Set down each line of the records once more, precisely, and omit the pictures.

:::

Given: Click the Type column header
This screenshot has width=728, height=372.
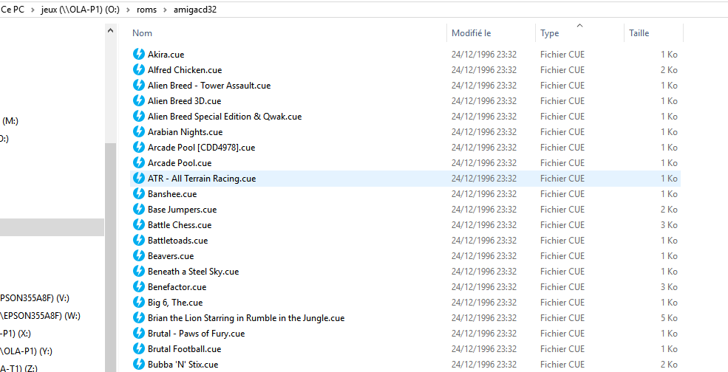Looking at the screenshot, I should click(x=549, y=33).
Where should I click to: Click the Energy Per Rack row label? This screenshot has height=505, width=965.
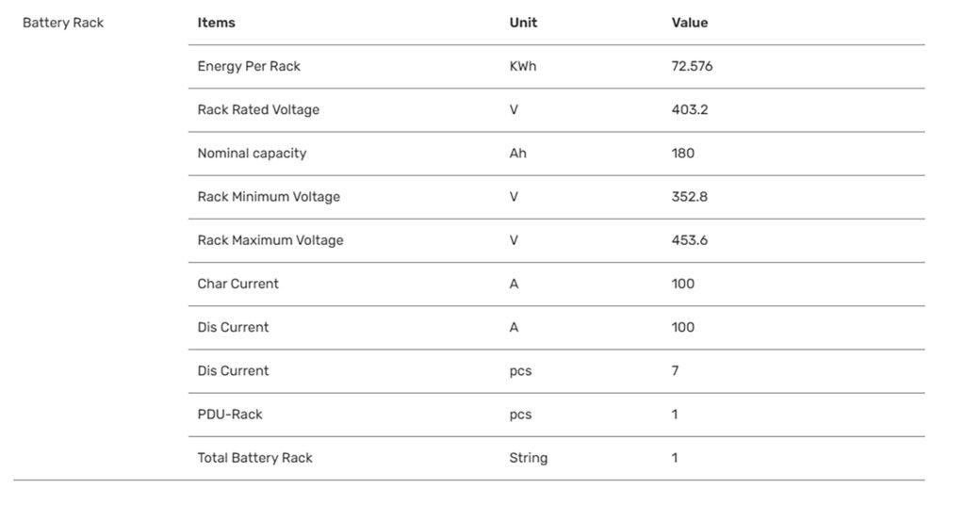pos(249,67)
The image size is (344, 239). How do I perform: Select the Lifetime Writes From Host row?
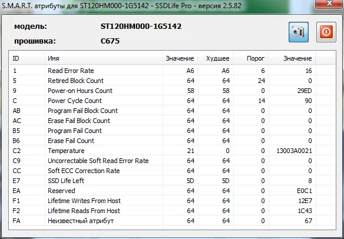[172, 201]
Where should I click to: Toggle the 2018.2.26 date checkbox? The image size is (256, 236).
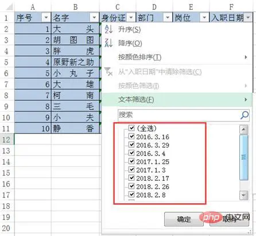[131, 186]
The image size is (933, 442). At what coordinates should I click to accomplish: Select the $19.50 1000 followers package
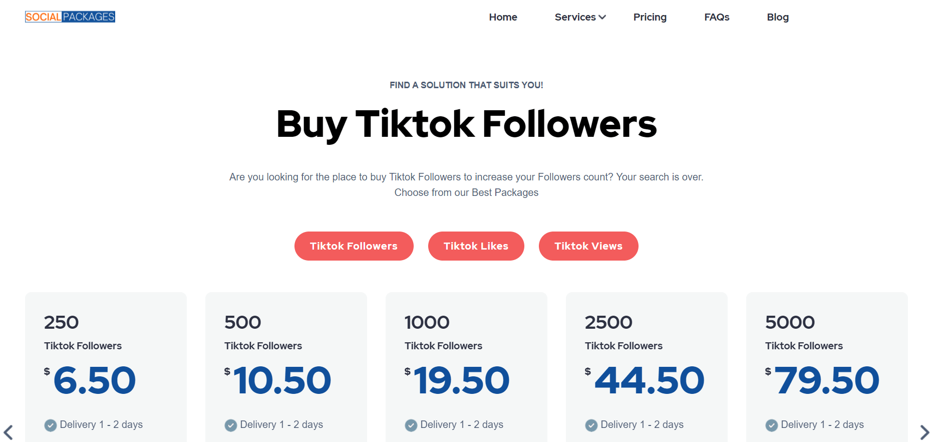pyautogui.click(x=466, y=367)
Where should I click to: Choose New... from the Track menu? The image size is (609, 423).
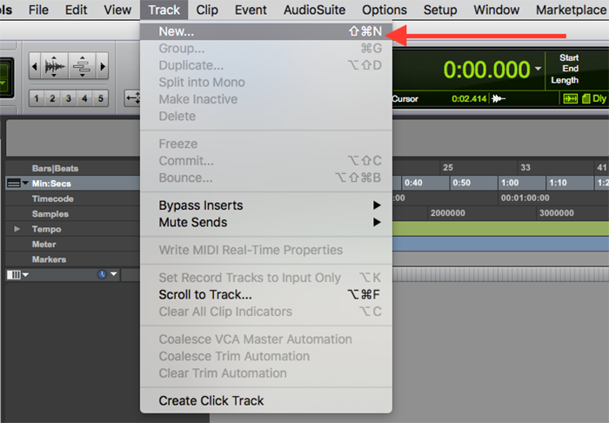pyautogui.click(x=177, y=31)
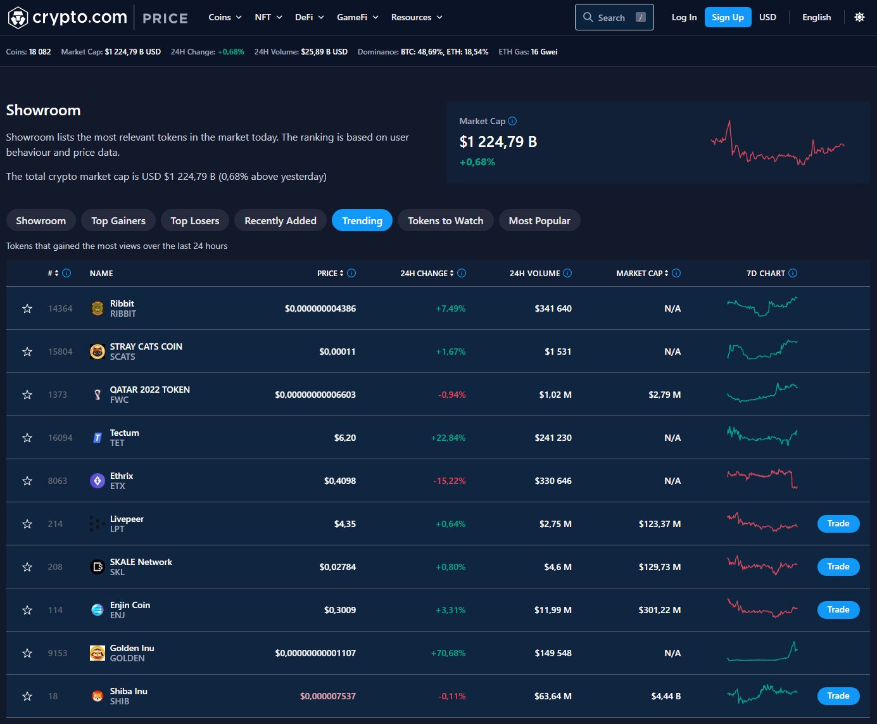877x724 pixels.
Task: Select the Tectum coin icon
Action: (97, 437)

:::

*Task result*.
Given: Click the Type column header
This screenshot has width=728, height=372.
Looking at the screenshot, I should click(x=549, y=33).
Where should I click to: Click the Energy Per Rack row label? This screenshot has height=505, width=965.
pos(249,67)
The image size is (344, 239). How do I perform: Select the Lifetime Writes From Host row?
[172, 201]
Where should I click to: Toggle the 2018.2.26 date checkbox? The image size is (256, 236).
[131, 186]
The image size is (933, 442). At what coordinates should I click to accomplish: Select the $19.50 1000 followers package
pyautogui.click(x=466, y=367)
Where should I click to: Choose New... from the Track menu? The image size is (609, 423).
pyautogui.click(x=177, y=31)
877x724 pixels.
Task: Select the Tectum coin icon
Action: (97, 437)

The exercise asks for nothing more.